The Brewer Gold Company mined over 12,000,000 tons of ore and waste rock from the Brewer from 1987 until 1995, when mining operations ceased. From 1995 until 1999, Brewer Gold Company performed reclamation activities under the direction of SC DHEC (the "Department"). They were unsuccessful in achieving the goal of a fully-reclaimed, clean site, and ultimately informed Department that it intended to abandon the site. The Department obtained a court-issued injunction to stop Brewer Gold Company from abandoning the site, but Brewer Gold Company proceeded with abandonment of the property and associated wastewater treatment operations as it had intended. Since such time, Brewer Gold Company has not maintained any presence at or responsibility for the property, or shown any willingness to participate in or contribute to responsive actions at the property. Brewer Gold Company's corporate existence in South Carolina ceased on December 31, 2007, due to forfeiture.
Brewer Gold Company utterly failed to comply with its remedial obligations at the site under state and federal environmental laws. Its abandonment of the property endangered downstream surface waters and thereby placed public health and welfare and protection of the environment at risk.

__Entries supplied__.
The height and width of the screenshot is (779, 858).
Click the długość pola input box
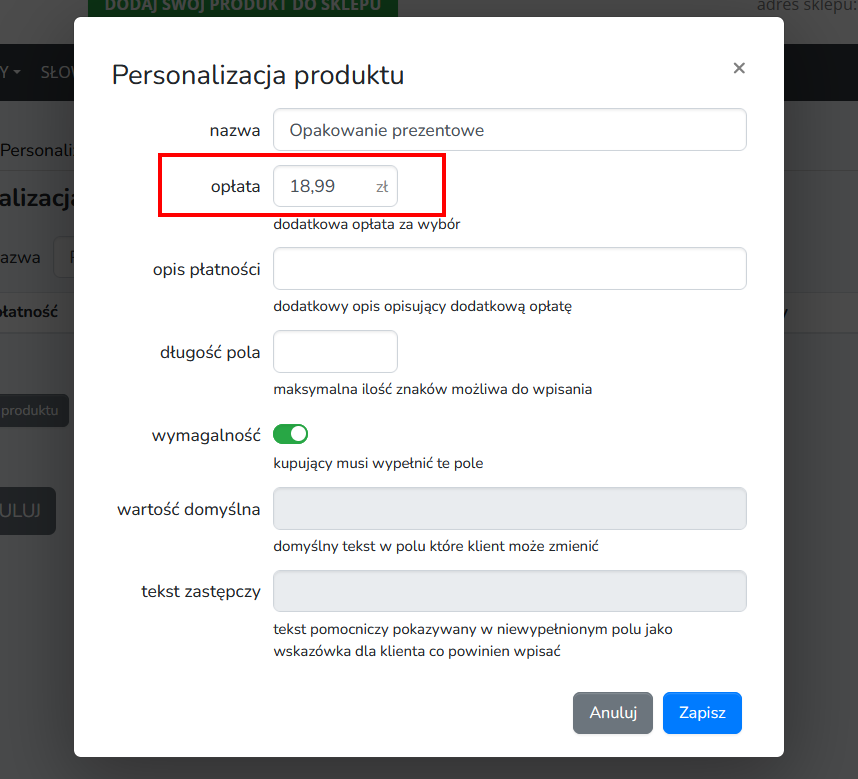coord(335,352)
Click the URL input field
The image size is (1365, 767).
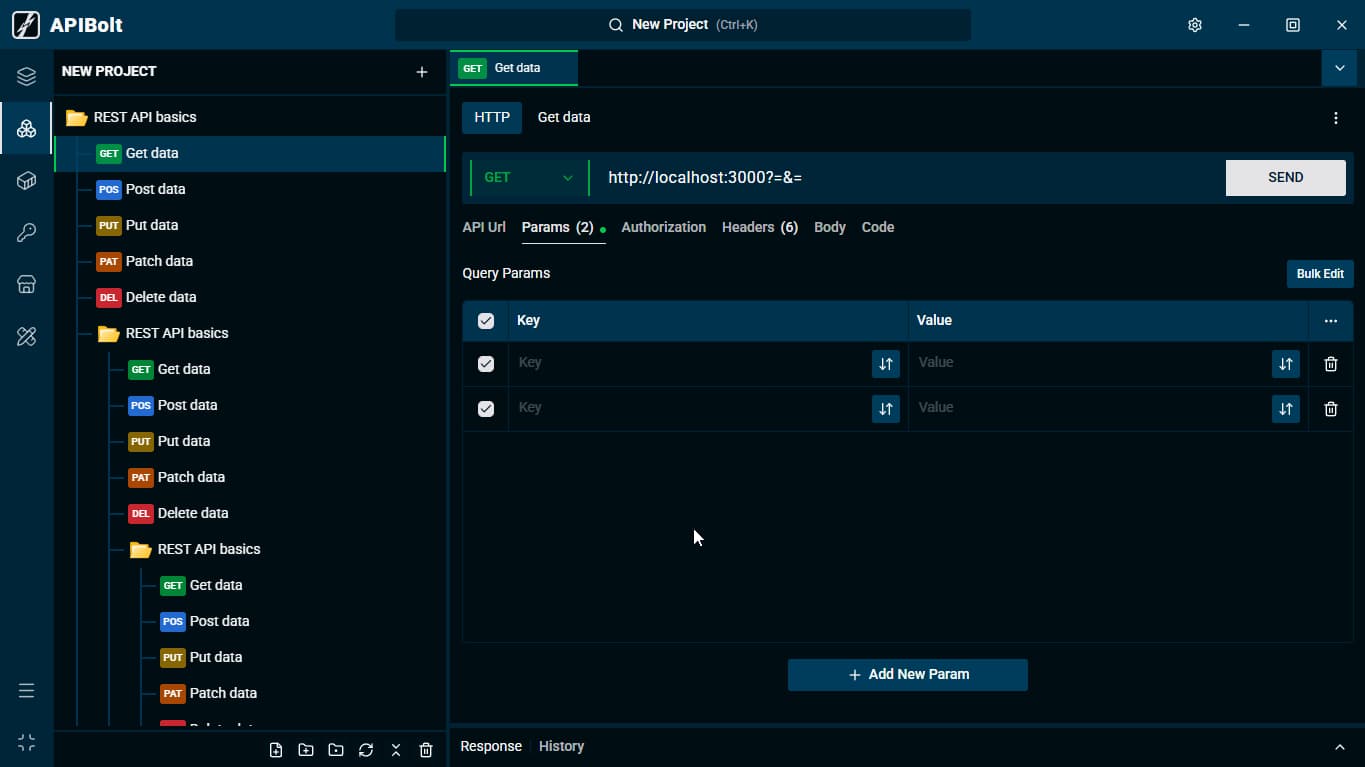click(907, 178)
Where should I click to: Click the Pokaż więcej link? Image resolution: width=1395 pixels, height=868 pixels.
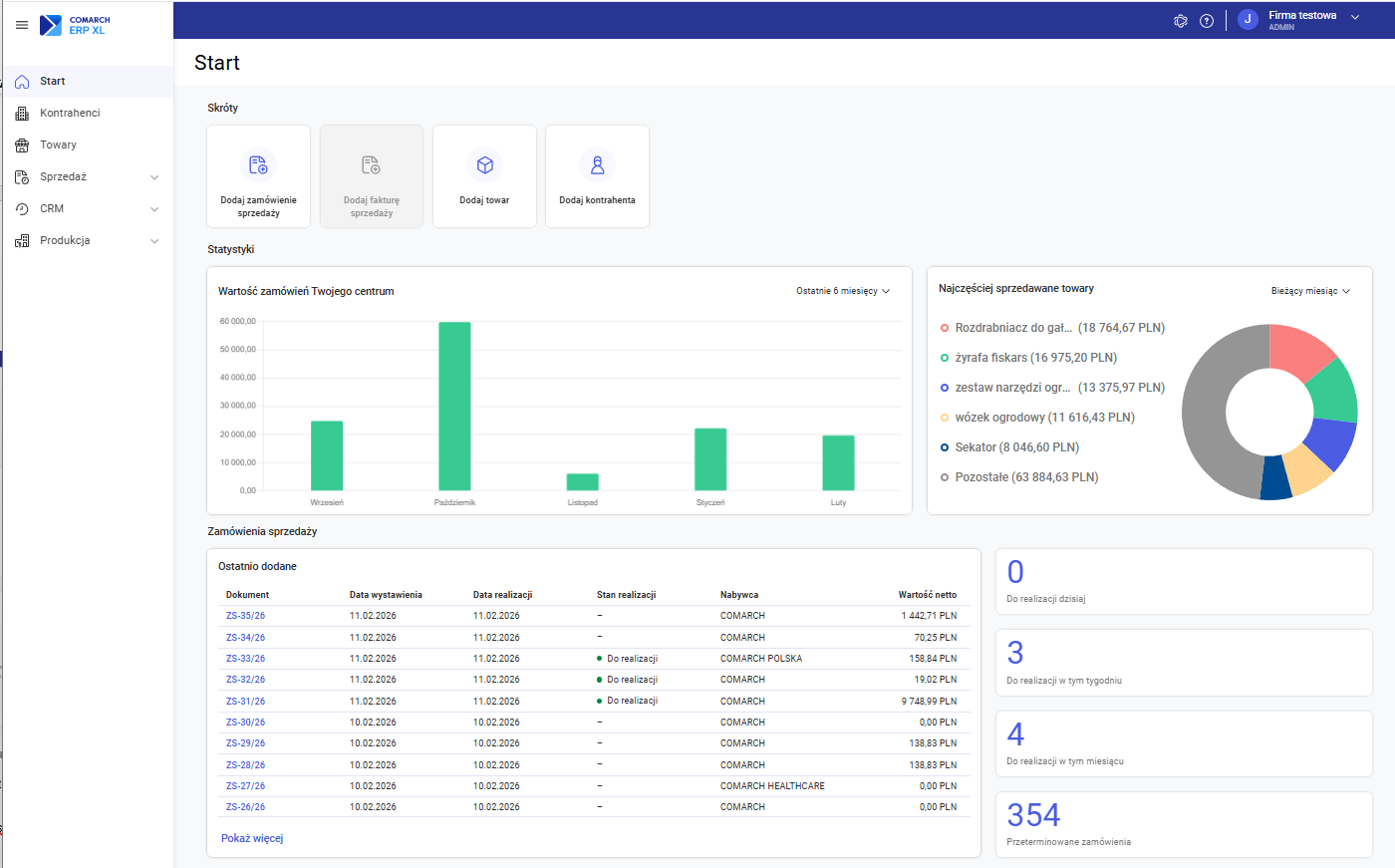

__What this exercise asks__.
A) According to the passage about the Brewer Gold Company, when did the company's corporate existence in South Carolina end?
B) Carry on the passage about the Brewer Gold Company, starting after its last sentence.

__Task answers__.
A) December 31, 2007, due to forfeiture.

B)
Brewer Gold Company's abandonment of the property left the Department and EPA with no options for addressing water quality threats from the site other than using CERCLA response actions funded by EPA and the Department. However, although the Department and EPA retain access to the property for purposes of constructing, operating, and maintaining the wastewater treatment plant and otherwise carrying out the CERCLA remedy, they did not have the legal authority to manage long-term access to the property for other purposes or to make decisions concerning other uses or final disposition of the property, including exploration and future mining of the Brewer.
In order to address these issues, the Department, with EPA's support, sought appointment of a temporary receiver to manage access to the property for interested third parties. Such a receiver would have the authority to facilitate leasing, sale, or other use or disposition of the abandoned property, including potential renewal of mining exploration and development at the property, and would promote resolution of Department and EPA's action to address continued environmental threats at the site. The Court of Common Pleas for the Fourth Judicial Circuit of South Carolina granted the Department's request and appointed Brewer Gold Receiver, LLC, on February 4, 2019.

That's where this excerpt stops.